===== Provided records =====
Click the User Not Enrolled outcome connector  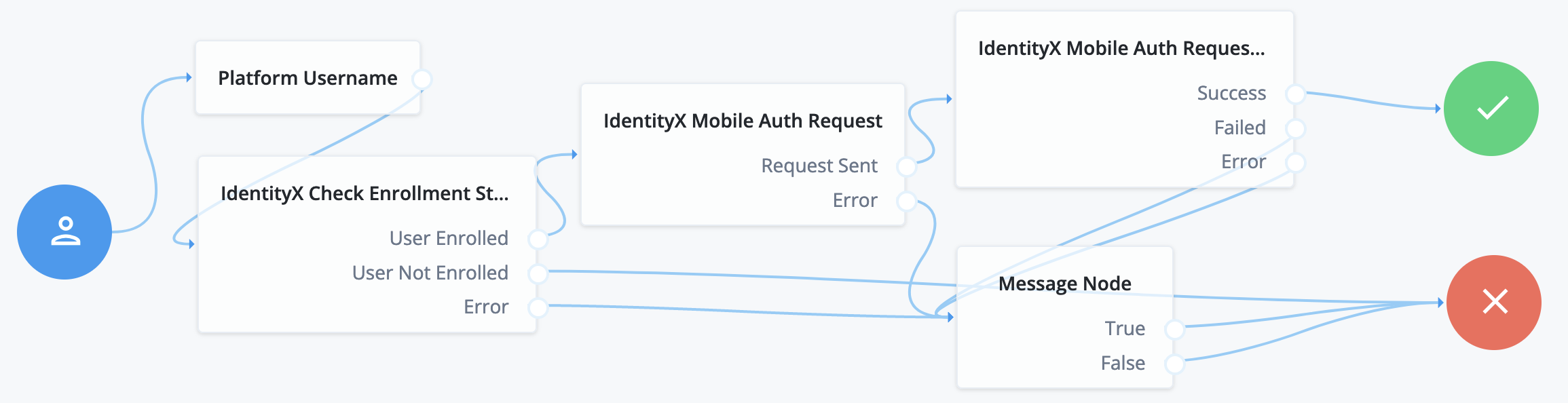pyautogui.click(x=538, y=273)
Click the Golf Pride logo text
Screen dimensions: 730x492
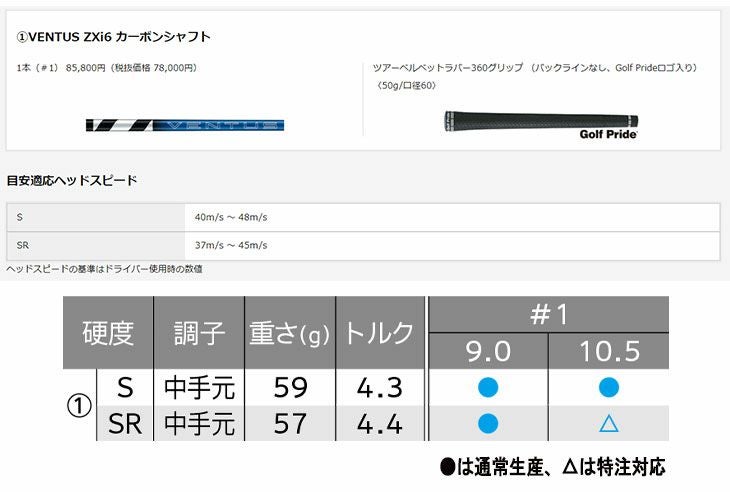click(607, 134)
=====
===== Provided records =====
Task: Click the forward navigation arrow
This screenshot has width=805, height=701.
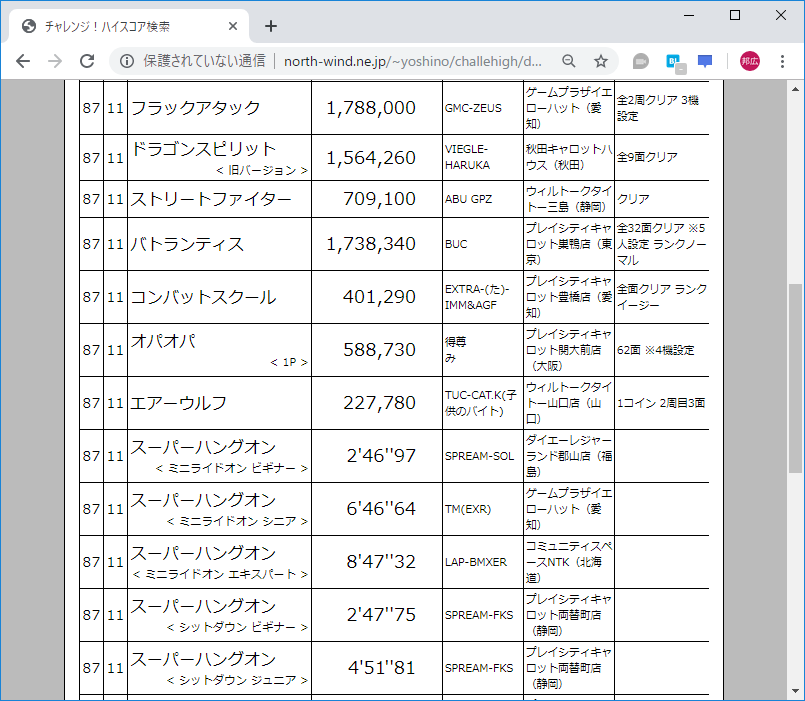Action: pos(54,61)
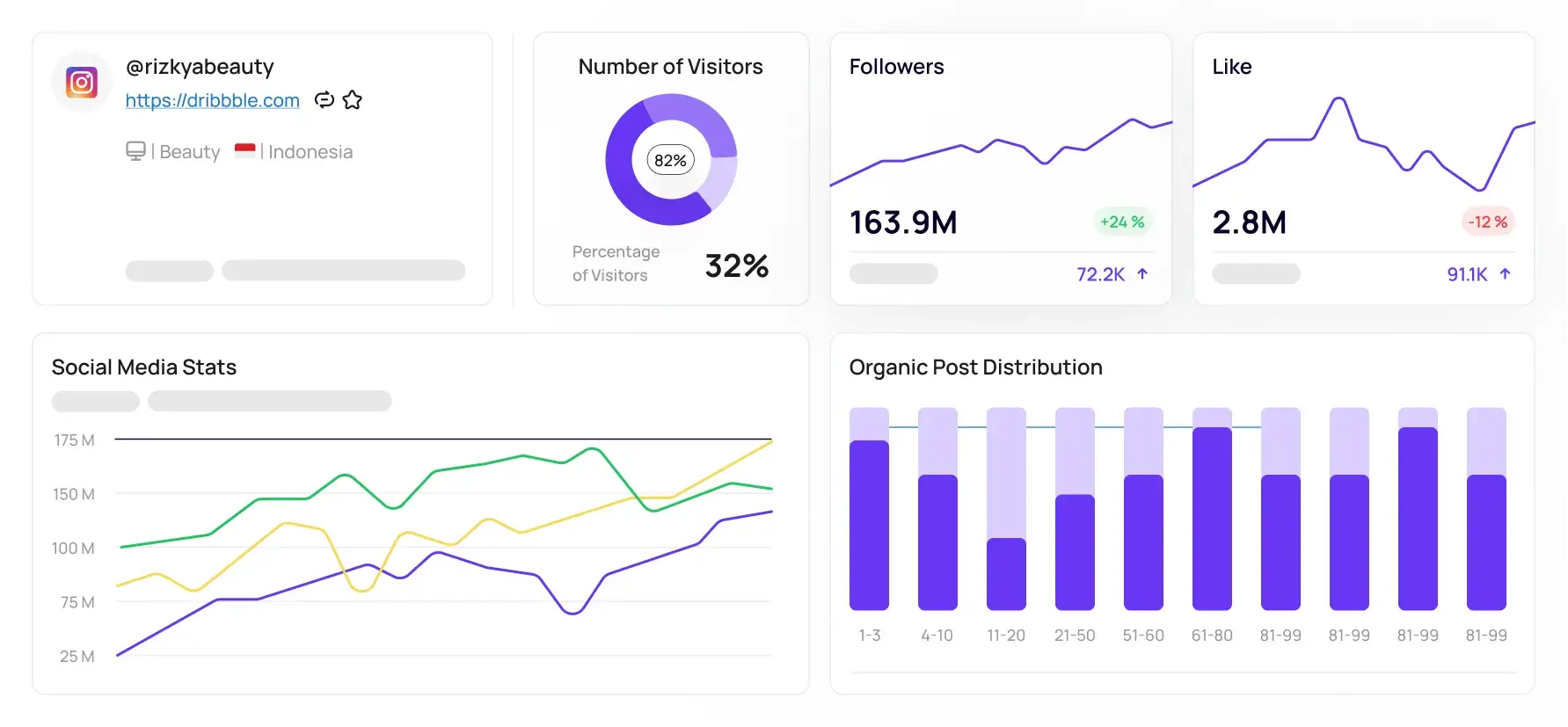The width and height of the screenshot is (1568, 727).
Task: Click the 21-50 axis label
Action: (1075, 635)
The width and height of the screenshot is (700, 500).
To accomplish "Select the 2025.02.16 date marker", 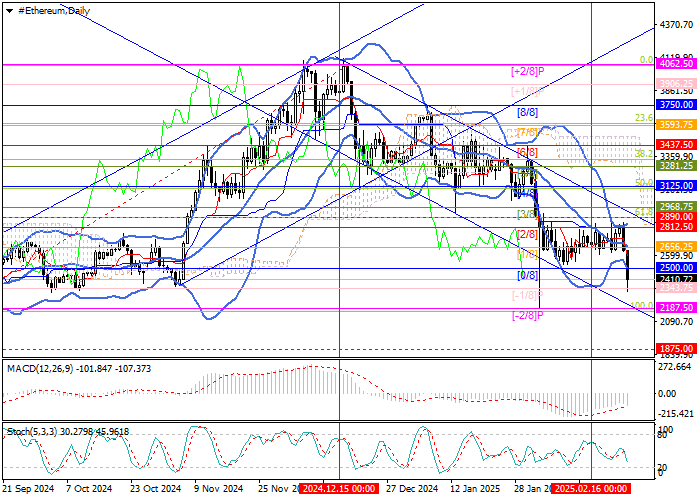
=====
===== Provided records =====
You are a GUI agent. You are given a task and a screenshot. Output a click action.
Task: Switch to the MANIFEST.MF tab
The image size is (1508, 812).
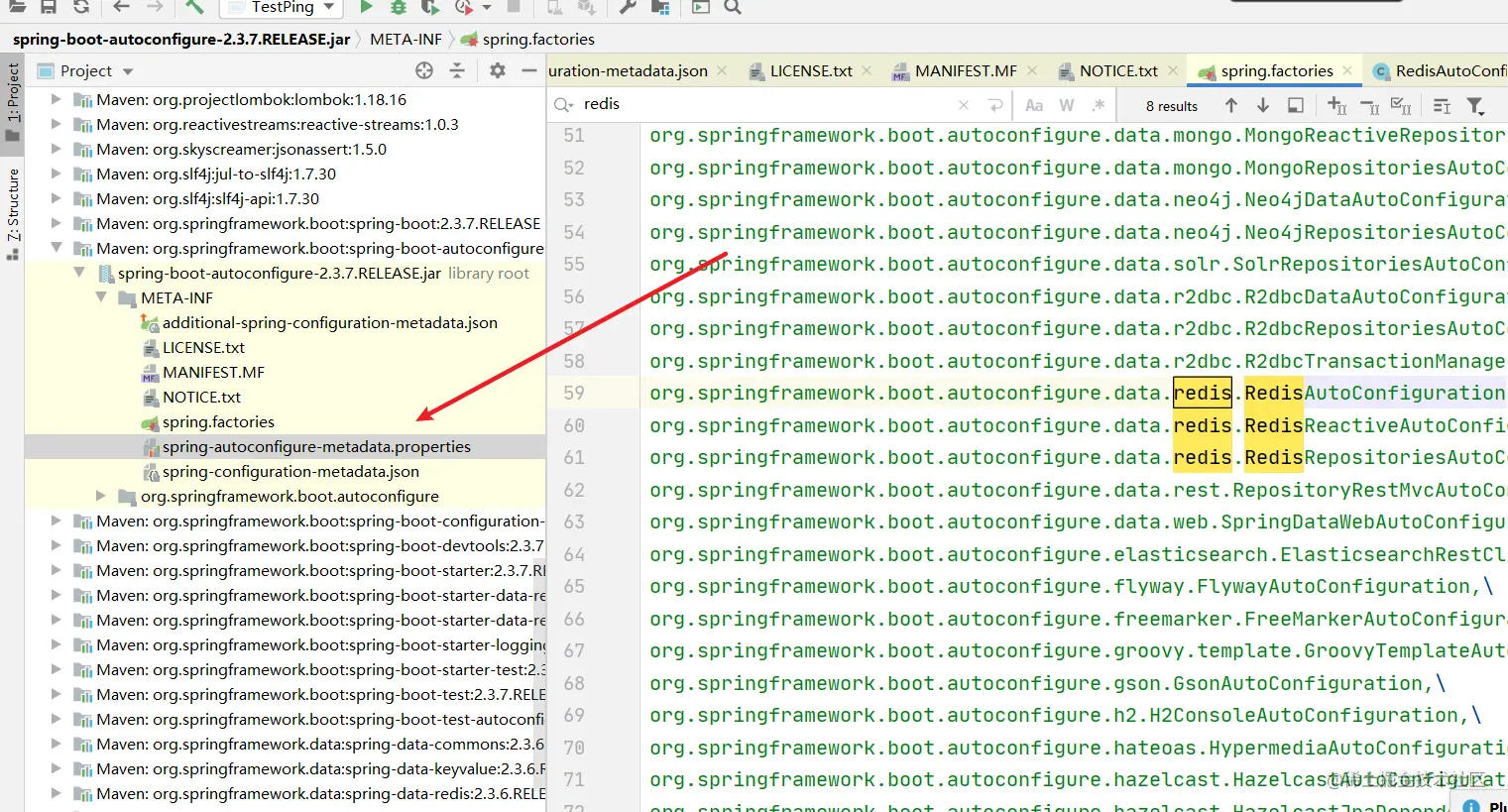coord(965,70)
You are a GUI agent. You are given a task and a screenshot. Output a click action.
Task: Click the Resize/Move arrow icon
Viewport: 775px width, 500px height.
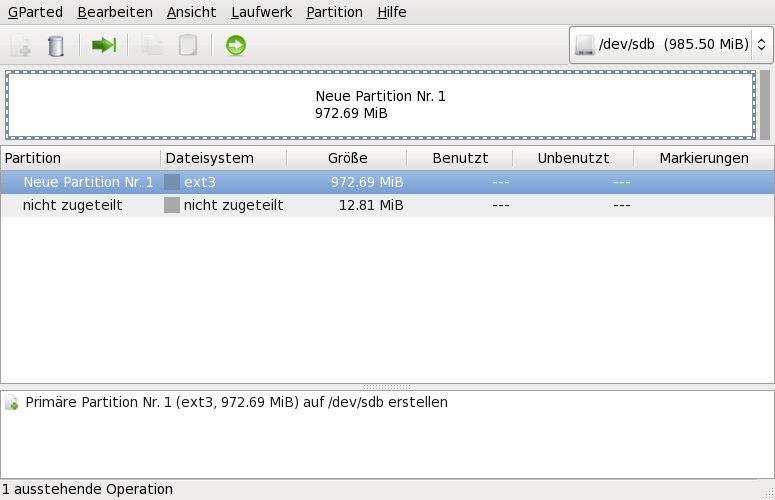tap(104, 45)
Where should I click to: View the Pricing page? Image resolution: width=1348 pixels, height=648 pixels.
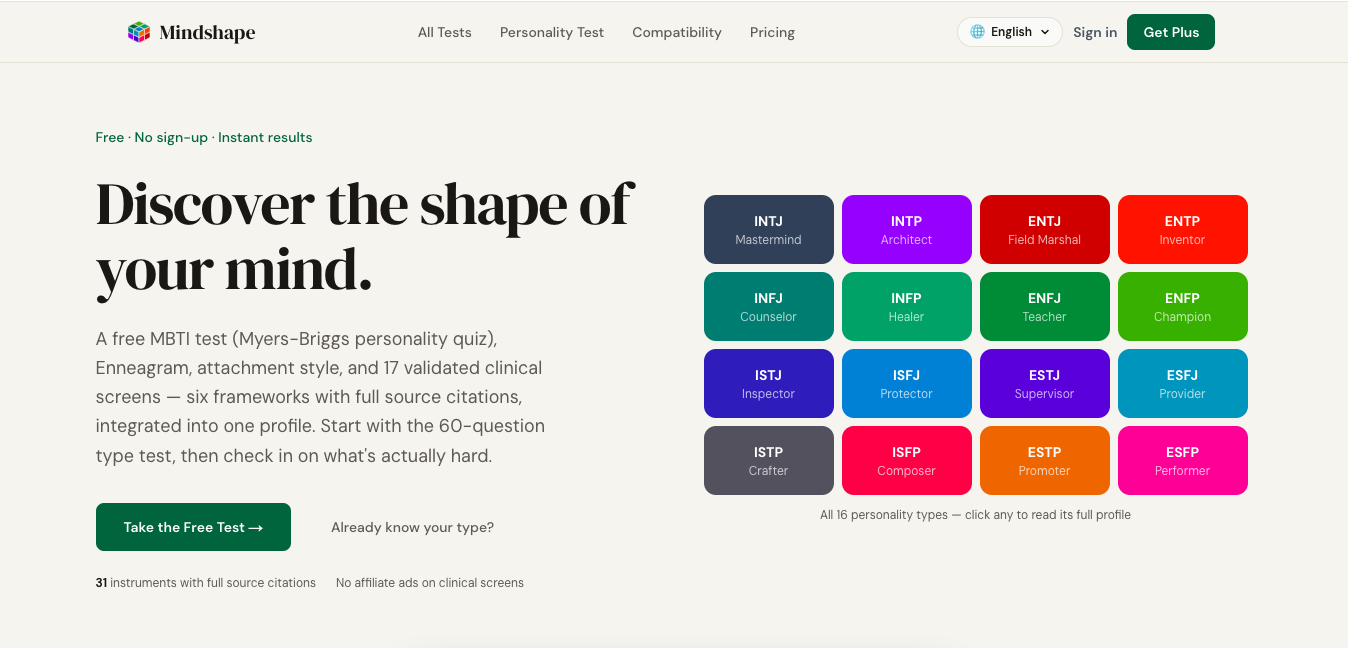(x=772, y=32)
=====
*What the exercise asks*
Print everything from the line with "The width and height of the screenshot is (700, 500)." down to the line with "the 2025.02.16 date" in the entries above, both lines included and nothing more, without the pictures.

*Problem solution*
The width and height of the screenshot is (700, 500).
To accomplish "Select the 2025.02.16 date marker", 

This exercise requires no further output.